Well I have one, got the frame for 65 shipped from rm cause they were liquidating them on ebay with no reserve on thier auctions


----------



## JustMtnB44 (Nov 8, 2004)

This just came up again, and I ordered one. $525 shipped for a new complete DJ bike with halfway decent components isn't bad at all. I have ridden a few DJ bikes but never owned one. I wasn't able to find too many reviews on it, but it seems solid, and the geometry seems good, so hopefully it rides well.


----------



## irocss85 (Aug 10, 2009)

JustMtnB44 said:


> This just came up again, and I ordered one. $525 shipped for a new complete DJ bike with halfway decent components isn't bad at all. I have ridden a few DJ bikes but never owned one. I wasn't able to find too many reviews on it, but it seems solid, and the geometry seems good, so hopefully it rides well.
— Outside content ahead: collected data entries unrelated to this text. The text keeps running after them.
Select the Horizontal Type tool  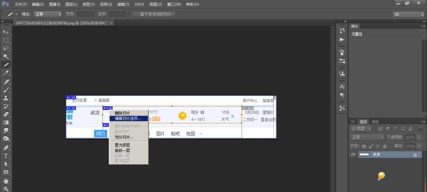tap(6, 156)
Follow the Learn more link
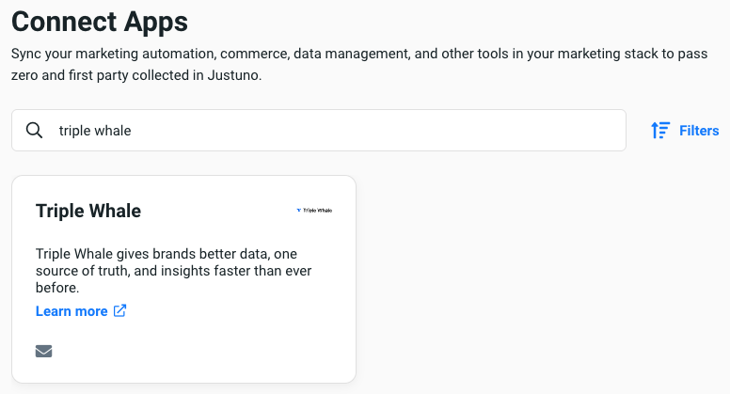Screen dimensions: 730x394 click(71, 311)
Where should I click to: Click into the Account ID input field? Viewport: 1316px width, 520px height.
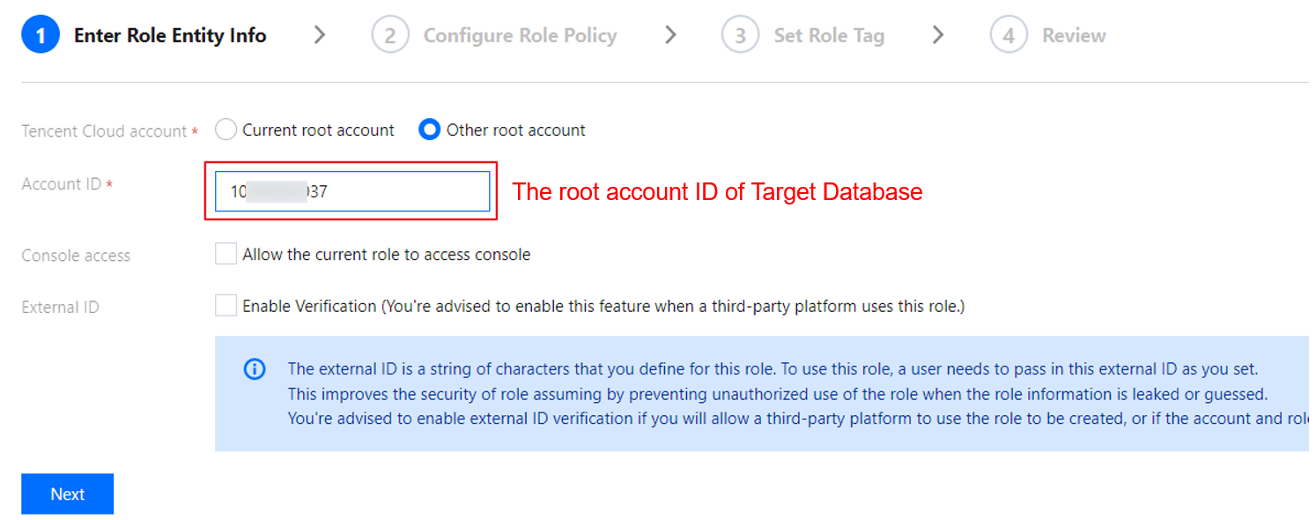[x=396, y=191]
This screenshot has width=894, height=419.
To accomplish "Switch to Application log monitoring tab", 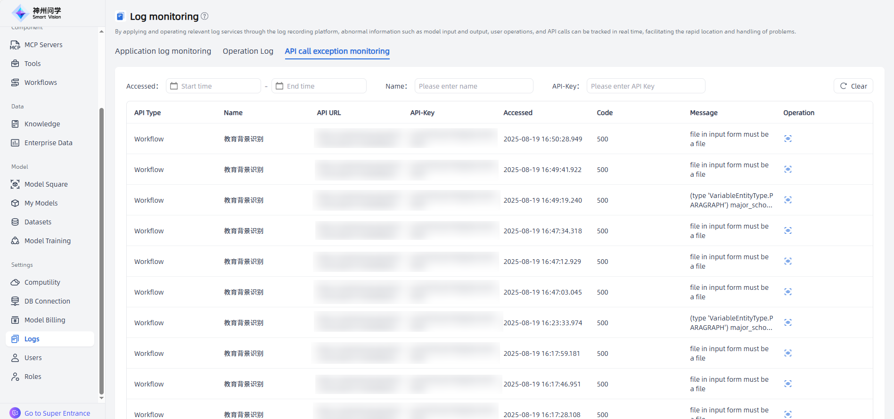I will (163, 51).
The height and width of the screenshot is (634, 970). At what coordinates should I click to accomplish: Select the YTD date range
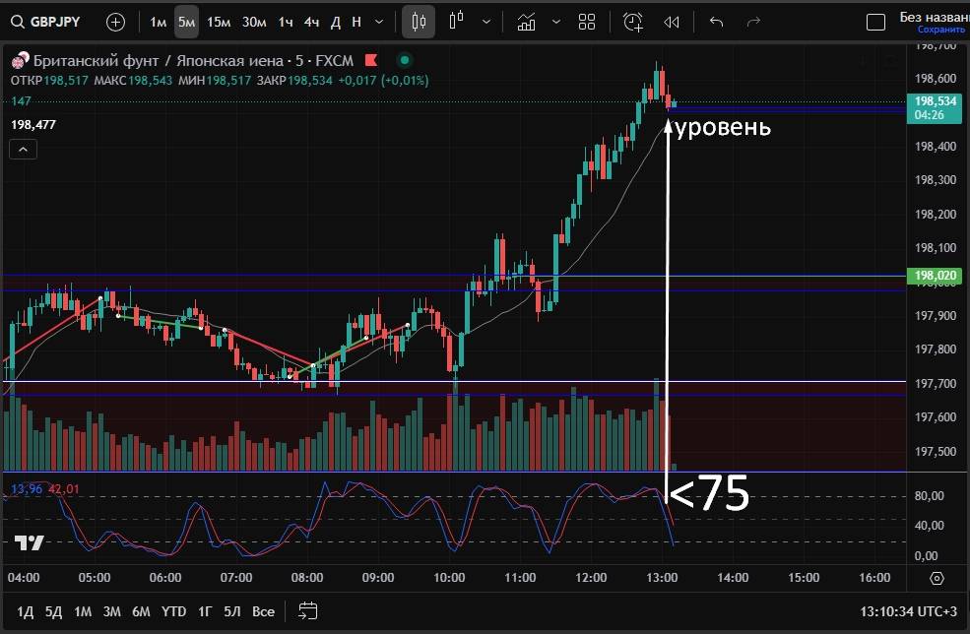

so let us know how you like it.


----------



## JustMtnB44 (Nov 8, 2004)

I just got it last Wednesday. I haven't had a chance to take it on any jumps yet, but did take it on a short urban ride. It seems good so far. I am 6' tall and got the long size, and it fits me well and does not feel awkward like some DJ bikes I have ridden. But I need to hit some jumps before giving any real feedback.


----------



## RockinTheCasbah (May 27, 2007)

I just got mine from chainlove as well, its a replacerment for my blakc market riot.I havent relaly gotten to take it out with the weather right now, but it was a damn good deal, other then it has a marz fork which means the oil levels are all off


----------



## rockhop (Mar 22, 2006)

Pretty solid bike. Easy to manual. The geo is straight up - nothing crazy or weird about it. Rides good but unfortunately I only got about one hour of pump track fun till the end of daylight savings time and lots of snow killed it for now. 

And now it's on CL for $500.


----------



## JustMtnB44 (Nov 8, 2004)

I've taken my Flow 2 to Ray's MTB park twice now. First time it felt good as I got used to it, second time it felt great. I'm really happy with how it rides. It works equally well on jumps as it does on skinnies and other features. The only bike I test rode that felt better was a SuperCo, but this bike costs $200 less than the SuperCo frame alone. And I'm not that serious about my DJ'ing yet.


----------



## MarkEasthill (Sep 27, 2009)

had a beige ('06?) frame & built up w/ kinda longish fork (5") but still fairly lite @ 31 lbs. For me, it rode too stiff (chromo BMX cranks+bad ankles=not good) but off lips that bike had great pop & 1 of highest quality HT frames I ever owned.


----------



## turfnsurf (Nov 24, 2007)

Just came up again today on ChainLove and I ordered one.
I was gonna build one up using old parts but couldn't beat the $499 deal.
I need a bigger garage now.


----------